What top tips would you give to an individual who is trying to excel in their career in technology?

It’s helpful in all industries, but in tech especially, it’s very valuable to know what other teams in your company do and how they like to work. I’ve seen too many cases of teams being misaligned just due to a lack of understanding.

For example, if you’re on the “business” side of the organisation, take a basic coding class! (I suggest starting with python :)) Attend a sprint planning meeting and demos. It helps if you know how your Engineering team does their planning, and you can even ask how they prefer to work with you. (spoiler: most developers do not appreciate you dropping by their desk unannounced, so don’t do it!)

If you’re on the “tech” side of the business, you’ll be that much more powerful if you’re plugged in with your company’s strategy and operations. You can shape your roadmap to deliver maximum impact, make infrastructure/design decisions that are more likely to be future-proof, and have the satisfaction of knowing what you’re solving and why versus just cranking on tickets.

Do you believe there are still barriers for success for women working in tech, if so, how can these barriers be overcome?

One is our own self-perception. Several studies have shown that women perform worse on mathematics tests when they are reminded of negative stereotypes about their abilities. So for starters, let’s stop talking about these things like we’re worse at them. We are not. That starts in early education.

Another is that there are still slight biases in the workplace. People can be more comfortable hiring and working with people who are like them, and when you come from a starting point of having more men, that can be a challenge. Honestly, it hasn’t been a huge factor in places I’ve worked, but you certainly hear a lot of cases. And I can say that I’m probably more inclined to hire women than a man in my role would!

What do you think companies can do to support and progress the careers of women working in technology?

Women need a space to be themselves and learn without being afraid to ask “stupid questions”. That can be hard to do in a room full of men who always seem super confident. We can create those forums for each other to build confidence and teach women that they are just as capable as the men in their field.

There is currently only 15% of women working in tech, if you could wave a magic wand, what is the one thing you would do to accelerate the pace of change for women in the industry?

I’d start at the beginning, honestly. In schools, we can tackle biases around how we educate women in the sciences. No more saying men are better at them, no more giving disproportionate attention to students who happen to be louder. Feature female scientists prominently, even though there are fewer to discuss due to the historical context.

Starting at the university level, we can address the “bro” culture that can make tech inhospitable to women. Stereotypically, women are known to be more social creatures, but our teaching methods can celebrate the “lone wolf” stereotypes in these fields, rather than encouraging and celebrating group problem solving – which is a huge part of my job!!

What resources do you recommend for women working in tech?

There are a couple of books I’ve read that take the guesswork out of networking, something I would naturally avoid. There’s the classic “Never Eat Alone,” and a very practical short one called “The 20-minute networking meeting”.

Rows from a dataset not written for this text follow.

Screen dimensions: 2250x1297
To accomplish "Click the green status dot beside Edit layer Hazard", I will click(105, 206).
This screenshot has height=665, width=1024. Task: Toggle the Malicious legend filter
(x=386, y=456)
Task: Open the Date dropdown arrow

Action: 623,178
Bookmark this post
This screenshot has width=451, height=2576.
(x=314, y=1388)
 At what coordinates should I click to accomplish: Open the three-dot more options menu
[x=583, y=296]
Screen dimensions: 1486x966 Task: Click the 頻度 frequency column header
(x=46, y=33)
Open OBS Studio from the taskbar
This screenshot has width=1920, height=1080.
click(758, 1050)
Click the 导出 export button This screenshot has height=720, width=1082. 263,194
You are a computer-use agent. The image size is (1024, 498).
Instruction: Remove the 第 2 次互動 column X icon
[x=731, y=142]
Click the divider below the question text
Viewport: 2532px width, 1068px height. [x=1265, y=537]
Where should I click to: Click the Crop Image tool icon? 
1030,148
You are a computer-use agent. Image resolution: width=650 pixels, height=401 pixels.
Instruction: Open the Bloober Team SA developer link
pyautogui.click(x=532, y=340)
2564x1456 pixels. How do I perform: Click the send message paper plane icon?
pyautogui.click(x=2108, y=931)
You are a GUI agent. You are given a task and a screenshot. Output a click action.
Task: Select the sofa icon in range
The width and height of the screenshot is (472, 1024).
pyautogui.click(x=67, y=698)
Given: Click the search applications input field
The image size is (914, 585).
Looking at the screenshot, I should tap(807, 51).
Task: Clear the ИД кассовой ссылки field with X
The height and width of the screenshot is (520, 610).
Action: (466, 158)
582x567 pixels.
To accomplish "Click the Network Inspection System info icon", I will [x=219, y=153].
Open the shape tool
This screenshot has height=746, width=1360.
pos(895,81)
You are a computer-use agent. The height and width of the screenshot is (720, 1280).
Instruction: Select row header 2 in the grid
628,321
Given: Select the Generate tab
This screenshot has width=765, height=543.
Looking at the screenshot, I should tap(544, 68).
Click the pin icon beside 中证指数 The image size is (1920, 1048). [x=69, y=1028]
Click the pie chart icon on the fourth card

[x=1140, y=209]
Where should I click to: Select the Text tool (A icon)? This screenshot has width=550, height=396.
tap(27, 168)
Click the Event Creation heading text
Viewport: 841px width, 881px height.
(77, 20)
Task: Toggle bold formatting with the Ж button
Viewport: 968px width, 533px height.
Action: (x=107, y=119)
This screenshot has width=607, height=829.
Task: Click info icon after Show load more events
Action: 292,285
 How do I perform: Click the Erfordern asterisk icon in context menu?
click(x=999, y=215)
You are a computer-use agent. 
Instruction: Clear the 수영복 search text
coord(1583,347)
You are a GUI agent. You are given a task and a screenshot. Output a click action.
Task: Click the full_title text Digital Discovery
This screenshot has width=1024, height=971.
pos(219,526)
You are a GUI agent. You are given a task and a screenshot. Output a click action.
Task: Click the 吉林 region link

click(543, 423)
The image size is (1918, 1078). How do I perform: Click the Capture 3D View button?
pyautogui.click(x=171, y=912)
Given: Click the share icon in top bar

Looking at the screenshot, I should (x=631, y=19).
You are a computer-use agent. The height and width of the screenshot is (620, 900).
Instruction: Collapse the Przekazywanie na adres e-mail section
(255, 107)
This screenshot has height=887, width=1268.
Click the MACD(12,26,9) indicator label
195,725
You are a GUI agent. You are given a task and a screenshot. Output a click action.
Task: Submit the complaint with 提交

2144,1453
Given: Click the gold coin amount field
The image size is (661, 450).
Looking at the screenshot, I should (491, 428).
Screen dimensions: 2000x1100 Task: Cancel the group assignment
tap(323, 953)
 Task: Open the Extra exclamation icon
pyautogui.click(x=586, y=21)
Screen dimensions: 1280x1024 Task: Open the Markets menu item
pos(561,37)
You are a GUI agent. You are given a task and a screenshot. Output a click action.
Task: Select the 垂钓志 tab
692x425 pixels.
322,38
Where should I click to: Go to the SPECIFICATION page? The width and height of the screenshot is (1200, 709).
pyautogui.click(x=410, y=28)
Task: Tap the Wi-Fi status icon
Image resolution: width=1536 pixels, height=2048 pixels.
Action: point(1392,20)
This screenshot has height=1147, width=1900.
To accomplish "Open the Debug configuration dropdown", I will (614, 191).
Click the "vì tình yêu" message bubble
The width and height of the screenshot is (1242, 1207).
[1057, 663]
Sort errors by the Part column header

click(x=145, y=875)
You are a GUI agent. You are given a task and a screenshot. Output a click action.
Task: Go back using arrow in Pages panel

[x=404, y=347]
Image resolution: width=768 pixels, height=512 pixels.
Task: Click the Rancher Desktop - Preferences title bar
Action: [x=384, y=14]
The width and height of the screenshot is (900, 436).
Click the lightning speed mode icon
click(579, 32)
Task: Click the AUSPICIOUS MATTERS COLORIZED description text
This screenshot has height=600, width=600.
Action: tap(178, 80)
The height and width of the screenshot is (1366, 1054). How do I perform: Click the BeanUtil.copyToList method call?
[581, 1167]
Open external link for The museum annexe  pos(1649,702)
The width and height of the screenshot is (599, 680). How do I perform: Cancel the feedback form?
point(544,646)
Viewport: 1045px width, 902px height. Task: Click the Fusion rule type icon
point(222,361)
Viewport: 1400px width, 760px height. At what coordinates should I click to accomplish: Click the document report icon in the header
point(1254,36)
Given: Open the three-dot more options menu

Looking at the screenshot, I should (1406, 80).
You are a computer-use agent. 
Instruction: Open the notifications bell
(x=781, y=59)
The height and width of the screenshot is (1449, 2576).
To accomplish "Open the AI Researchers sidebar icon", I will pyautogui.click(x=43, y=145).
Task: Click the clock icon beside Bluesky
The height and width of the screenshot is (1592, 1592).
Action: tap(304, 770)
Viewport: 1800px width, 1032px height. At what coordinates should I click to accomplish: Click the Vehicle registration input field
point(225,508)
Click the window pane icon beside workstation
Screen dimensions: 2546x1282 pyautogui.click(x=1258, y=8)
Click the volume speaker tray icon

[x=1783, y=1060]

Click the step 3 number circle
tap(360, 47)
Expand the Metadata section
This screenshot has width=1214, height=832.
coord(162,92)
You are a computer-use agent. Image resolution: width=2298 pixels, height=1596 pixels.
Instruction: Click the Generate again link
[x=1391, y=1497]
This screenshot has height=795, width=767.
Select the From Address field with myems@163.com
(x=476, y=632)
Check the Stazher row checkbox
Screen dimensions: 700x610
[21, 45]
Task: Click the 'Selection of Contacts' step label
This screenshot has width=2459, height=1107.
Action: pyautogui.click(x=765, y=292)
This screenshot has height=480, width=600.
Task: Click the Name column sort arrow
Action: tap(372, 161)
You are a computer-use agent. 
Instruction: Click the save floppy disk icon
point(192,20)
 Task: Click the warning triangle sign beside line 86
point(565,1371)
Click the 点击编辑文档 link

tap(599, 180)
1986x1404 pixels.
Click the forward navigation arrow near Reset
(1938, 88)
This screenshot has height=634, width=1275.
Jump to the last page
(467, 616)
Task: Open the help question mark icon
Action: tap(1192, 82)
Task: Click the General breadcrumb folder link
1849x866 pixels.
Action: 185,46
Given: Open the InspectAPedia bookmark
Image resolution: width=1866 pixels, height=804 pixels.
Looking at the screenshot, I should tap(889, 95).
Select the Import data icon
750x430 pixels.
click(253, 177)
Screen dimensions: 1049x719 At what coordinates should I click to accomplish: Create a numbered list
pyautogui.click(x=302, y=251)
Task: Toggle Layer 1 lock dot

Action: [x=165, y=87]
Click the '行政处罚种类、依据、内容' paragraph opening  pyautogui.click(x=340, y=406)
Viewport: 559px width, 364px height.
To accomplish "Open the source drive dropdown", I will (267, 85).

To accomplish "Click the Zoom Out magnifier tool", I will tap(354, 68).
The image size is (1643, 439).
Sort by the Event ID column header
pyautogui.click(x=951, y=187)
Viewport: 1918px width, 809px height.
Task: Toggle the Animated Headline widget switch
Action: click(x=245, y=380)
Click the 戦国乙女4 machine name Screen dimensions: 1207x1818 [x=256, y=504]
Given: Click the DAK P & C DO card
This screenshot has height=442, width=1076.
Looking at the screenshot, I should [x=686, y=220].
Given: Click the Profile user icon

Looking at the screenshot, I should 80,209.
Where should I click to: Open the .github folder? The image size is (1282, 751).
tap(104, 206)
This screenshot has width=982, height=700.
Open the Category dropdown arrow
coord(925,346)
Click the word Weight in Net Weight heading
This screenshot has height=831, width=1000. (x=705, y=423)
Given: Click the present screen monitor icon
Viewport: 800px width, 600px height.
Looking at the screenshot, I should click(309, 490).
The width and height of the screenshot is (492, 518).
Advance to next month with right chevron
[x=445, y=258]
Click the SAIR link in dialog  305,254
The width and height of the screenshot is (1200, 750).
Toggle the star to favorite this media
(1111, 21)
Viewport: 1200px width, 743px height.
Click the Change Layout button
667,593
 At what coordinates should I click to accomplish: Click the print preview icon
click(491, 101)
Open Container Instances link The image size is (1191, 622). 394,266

I also highly recommend Ben Horowitz’s books “The Hard Thing About Hard Things” and “What You Do Is Who You Are.” Besides being full of valuable lessons, they also give some insights into the real-life experience of working in a start-up.

Finally, if your company organises events for women, go to them! It’s great to build that network and spend time with other women informally. I have an amazing group of female friends that I met when we started at McKinsey together. 10 years later, we always have each others’ backs, personally and professionally, and it’s amazing to have women in my life who I can turn to with tricky career questions.